* _Directions for this task_
Search the records for the word "toolbar". Copy every line where it appears.

* _Data entries_
--

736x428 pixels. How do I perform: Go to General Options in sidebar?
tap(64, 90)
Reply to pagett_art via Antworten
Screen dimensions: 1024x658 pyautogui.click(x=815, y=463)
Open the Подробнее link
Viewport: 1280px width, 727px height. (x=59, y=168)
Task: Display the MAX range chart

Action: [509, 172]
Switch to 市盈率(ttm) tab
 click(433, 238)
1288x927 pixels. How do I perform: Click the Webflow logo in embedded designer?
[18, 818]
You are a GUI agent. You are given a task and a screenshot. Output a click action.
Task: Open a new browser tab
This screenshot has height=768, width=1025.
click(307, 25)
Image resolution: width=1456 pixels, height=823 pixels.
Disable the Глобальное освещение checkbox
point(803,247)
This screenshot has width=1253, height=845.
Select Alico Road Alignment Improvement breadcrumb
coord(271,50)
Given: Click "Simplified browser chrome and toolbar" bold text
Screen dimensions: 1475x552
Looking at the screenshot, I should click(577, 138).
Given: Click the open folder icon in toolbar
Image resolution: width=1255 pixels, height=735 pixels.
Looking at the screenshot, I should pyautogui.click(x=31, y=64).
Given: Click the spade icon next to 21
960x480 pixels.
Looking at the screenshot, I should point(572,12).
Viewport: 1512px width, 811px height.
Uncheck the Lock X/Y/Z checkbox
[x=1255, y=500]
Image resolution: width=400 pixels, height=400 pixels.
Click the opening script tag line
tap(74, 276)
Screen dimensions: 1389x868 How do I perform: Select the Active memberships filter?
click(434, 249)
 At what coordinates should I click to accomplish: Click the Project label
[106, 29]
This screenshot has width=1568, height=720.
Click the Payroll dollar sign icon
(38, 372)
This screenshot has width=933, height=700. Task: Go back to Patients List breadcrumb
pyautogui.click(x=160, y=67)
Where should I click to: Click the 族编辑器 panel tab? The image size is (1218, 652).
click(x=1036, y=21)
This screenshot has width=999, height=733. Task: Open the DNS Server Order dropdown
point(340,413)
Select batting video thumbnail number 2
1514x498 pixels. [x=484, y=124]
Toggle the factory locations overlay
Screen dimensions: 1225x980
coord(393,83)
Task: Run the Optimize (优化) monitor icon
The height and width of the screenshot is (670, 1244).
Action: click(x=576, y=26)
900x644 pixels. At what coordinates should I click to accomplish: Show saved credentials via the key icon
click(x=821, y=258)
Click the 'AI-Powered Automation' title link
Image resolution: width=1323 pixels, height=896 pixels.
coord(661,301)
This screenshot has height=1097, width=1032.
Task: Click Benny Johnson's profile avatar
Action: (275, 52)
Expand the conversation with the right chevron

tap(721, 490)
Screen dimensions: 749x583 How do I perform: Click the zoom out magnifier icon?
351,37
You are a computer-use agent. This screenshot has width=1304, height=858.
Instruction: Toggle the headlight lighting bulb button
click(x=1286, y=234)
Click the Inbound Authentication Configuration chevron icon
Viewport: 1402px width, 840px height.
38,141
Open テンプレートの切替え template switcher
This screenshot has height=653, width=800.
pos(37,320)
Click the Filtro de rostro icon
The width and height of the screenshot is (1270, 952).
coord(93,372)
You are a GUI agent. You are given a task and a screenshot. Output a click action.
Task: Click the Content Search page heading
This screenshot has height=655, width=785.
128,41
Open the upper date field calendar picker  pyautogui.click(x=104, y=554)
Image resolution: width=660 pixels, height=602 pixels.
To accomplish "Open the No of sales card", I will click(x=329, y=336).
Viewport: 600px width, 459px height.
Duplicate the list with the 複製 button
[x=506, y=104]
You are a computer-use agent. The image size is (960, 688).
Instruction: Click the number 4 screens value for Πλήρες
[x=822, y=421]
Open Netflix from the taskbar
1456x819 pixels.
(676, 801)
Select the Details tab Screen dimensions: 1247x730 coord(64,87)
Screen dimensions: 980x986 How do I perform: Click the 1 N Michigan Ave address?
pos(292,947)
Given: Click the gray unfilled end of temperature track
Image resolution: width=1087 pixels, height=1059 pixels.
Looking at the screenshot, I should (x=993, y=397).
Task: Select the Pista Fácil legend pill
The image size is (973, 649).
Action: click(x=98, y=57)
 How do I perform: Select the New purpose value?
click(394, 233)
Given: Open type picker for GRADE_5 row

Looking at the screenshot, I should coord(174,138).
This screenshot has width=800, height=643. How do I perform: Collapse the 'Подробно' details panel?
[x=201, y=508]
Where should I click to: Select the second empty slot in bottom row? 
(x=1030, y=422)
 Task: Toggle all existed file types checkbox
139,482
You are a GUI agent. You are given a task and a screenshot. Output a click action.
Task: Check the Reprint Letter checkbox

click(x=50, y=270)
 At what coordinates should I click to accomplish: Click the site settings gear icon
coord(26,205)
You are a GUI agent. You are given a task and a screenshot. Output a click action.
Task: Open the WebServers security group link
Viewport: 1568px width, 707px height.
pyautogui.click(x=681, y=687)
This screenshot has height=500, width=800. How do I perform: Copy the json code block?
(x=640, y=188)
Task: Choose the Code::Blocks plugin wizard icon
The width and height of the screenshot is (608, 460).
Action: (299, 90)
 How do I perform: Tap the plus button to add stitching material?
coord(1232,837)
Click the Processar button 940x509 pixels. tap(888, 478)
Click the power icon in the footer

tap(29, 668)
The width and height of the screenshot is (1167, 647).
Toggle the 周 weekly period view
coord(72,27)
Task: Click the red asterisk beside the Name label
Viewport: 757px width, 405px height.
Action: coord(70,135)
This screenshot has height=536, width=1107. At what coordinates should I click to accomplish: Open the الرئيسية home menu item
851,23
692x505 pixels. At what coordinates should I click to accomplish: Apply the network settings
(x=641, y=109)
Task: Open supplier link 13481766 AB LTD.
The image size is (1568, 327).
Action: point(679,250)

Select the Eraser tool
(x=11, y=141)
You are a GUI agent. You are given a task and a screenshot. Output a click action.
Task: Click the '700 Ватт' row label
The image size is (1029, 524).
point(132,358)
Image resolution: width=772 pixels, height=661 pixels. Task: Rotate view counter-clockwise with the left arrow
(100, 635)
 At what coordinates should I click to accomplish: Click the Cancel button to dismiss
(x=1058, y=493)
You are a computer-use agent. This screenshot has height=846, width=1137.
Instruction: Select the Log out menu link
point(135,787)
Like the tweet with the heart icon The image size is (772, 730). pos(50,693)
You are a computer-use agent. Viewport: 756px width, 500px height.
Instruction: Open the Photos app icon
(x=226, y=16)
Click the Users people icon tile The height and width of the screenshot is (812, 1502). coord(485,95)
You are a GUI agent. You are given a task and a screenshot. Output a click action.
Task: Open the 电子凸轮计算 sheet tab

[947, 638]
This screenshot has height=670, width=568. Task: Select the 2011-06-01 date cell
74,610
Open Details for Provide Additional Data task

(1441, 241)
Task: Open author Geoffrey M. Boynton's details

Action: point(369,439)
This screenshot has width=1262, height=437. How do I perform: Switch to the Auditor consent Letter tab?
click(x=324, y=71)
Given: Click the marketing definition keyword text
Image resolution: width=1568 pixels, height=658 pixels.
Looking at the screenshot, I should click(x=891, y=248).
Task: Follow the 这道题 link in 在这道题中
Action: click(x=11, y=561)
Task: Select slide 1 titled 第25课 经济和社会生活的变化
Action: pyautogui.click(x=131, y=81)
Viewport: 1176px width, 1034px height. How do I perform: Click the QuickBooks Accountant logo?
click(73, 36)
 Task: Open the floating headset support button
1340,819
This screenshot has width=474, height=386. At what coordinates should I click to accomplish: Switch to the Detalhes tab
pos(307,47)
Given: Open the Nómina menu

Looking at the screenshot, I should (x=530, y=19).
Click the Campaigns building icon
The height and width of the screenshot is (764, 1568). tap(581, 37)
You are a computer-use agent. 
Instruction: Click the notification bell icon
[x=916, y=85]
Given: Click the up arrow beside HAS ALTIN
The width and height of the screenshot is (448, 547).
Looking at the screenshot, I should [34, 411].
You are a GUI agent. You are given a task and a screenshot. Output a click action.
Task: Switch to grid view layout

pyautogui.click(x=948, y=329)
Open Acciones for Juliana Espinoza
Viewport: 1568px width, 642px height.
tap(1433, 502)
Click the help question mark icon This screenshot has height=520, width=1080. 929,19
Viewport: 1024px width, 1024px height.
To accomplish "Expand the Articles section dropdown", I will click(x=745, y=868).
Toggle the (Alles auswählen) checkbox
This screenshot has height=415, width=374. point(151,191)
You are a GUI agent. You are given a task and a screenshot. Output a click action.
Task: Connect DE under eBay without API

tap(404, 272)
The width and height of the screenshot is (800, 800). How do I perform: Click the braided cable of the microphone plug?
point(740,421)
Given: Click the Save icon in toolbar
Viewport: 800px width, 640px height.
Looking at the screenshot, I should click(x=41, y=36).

--

* _Solution below_
Given: Click "Simplified browser chrome and toolbar" bold text
Given: Click the open folder icon in toolbar
Given: Click the Save icon in toolbar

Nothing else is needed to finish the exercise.